PROBLEMS TO SOLVE:
a. Using the announcement about Pigalle Tavakkoli, answer these:
(i) How many years did she spend as a producer?
(ii) At which university did she co-develop the UK's first course in Experience Design?
(iii) Which award recognized her teaching methods?
b. How would you put this sentence from the announcement about Pigalle Tavakkoli into Spanish: "We spent some time with Pigalle to learn more about her background, her accolades, and her vast experience."
c. What comes next in the announcement about Pigalle Tavakkoli? Supply the continuation, starting after its last sentence.

SOURCE DOCUMENT:
━━━━

Pigalle Tavakkoli Joins the World Future Awards Board: Join our Exclusive Interview with the Experience Design Specialist

We are excited to welcome Pigalle Tavakkoli as the newest board member of  World Future Awards. An award-winning Experience Design strategist, trainer, and educator, Pigalle spent 15 years as a producer facilitating collaborations between scientists and artists and devising storyworlds that merged live and digital platforms for cultural and scientific organizations, festivals, and brand activations across the UK and Europe. She has created a comprehensive experience design process and methods and provides training and consultancy for global brands such as Apple, The Guardian, and Unilever. Her unique approach combines art and science, strategic insight with creative vision, for lasting value and high-impact solutions for her clients.

Pigalle also co-developed and has been teaching the UK’s first course in Experience Design at the University of the Arts London for 12 years, and is the founder of the School of Experience Design. She is recognized as a thought leader and pioneer, as an international keynote and contributor to white papers and articles.

With accolades such as the Empowering Learning Journey Hero award for her innovative and impactful teaching methods, her roles as Council Member of the World Experience Organisation, and Jury Member for Conventa Best Event Award, Pigalle brings a wealth of expertise to the World Future Awards, where she will continue to shape the future of experience design.

We spent some time with Pigalle to learn more about her background, her accolades, and her vast experience.

World Future Awards: Congratulations on being selected as the newest board member of the World Future Awards! How do you see your experience contributing to the organization’s mission?

━━━━

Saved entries

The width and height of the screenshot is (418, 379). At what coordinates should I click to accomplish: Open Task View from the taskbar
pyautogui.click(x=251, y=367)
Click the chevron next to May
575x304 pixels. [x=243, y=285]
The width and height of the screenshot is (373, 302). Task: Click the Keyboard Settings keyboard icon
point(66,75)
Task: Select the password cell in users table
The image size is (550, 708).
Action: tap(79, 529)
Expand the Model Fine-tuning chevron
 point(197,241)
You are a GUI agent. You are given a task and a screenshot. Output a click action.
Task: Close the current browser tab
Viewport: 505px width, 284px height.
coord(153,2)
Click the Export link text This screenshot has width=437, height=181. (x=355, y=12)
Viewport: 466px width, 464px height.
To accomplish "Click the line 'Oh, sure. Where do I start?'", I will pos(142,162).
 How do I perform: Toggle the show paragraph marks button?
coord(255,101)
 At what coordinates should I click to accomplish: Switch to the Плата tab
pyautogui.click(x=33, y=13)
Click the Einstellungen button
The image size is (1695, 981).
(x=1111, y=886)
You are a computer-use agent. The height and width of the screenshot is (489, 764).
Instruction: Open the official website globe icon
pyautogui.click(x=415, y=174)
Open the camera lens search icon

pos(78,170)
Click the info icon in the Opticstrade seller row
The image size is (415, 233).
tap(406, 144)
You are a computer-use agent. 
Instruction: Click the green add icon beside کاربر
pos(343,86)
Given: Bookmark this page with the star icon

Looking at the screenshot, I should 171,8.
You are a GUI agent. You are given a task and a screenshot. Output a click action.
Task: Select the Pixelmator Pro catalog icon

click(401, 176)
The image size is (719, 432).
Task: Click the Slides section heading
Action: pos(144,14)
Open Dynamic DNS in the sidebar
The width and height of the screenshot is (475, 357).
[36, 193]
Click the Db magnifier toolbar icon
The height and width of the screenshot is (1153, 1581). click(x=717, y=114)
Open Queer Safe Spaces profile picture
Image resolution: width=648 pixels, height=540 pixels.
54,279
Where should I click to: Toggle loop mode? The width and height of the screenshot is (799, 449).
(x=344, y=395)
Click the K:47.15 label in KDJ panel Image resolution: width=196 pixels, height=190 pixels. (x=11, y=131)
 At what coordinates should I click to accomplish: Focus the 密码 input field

━━━━

EXPECTED RESULTS:
a.
(i) 15 years
(ii) The University of the Arts London
(iii) The Empowering Learning Journey Hero award

b. Pasamos un tiempo con Pigalle para conocer más sobre su trayectoria, sus reconocimientos y su vasta experiencia.

c.
Pigalle Tavakkoli:

I’m delighted to join the board, thank you for the invitation. I’m passionate about designing meaningful experiences that empower people to reach their potential and drive impact, and excited to collaborate and cross-pollinate expertise, approaches and perspectives with the other board members.

I resonate with the World Future Awards mission to support the world to become better, smarter, and especially a more playful place to live in. As board members, we have a responsibility to shine the spotlight on individuals, projects, and organizations who are carving paths to achieve this, and I’m looking forward to supporting others to shine.

WFA: As an expert in Experience Design, how do you think the future of customer and client experiences will evolve over the next decade, especially in a world that’s becoming more digitally driven?

PT: We’re living in an era of accelerating changes with disruption is the new normal. This means that customer and client needs are also rapidly changing, and we need to keep up with their shifting priorities and motivations. However, there is a core human need that remains constant, which is the need for connection to ourselves, each other, and wider society for our lives to have meaning and purpose. As our lives become more intimately digitally intertwined, a gap is growing between ourselves and each other, which leads to increasing isolation and disconnection. This presents us with an opportunity to design digital experiences that humanize and bridge the divide so that digital systems become an enabler not a breaker of connection.

WFA: You’ve worked with major global brands like Apple, The Guardian, Pukka Herbs, and Unilever. Can you share a specific example where your approach to Experience Design led to a significant shift in how a brand connects with its audience?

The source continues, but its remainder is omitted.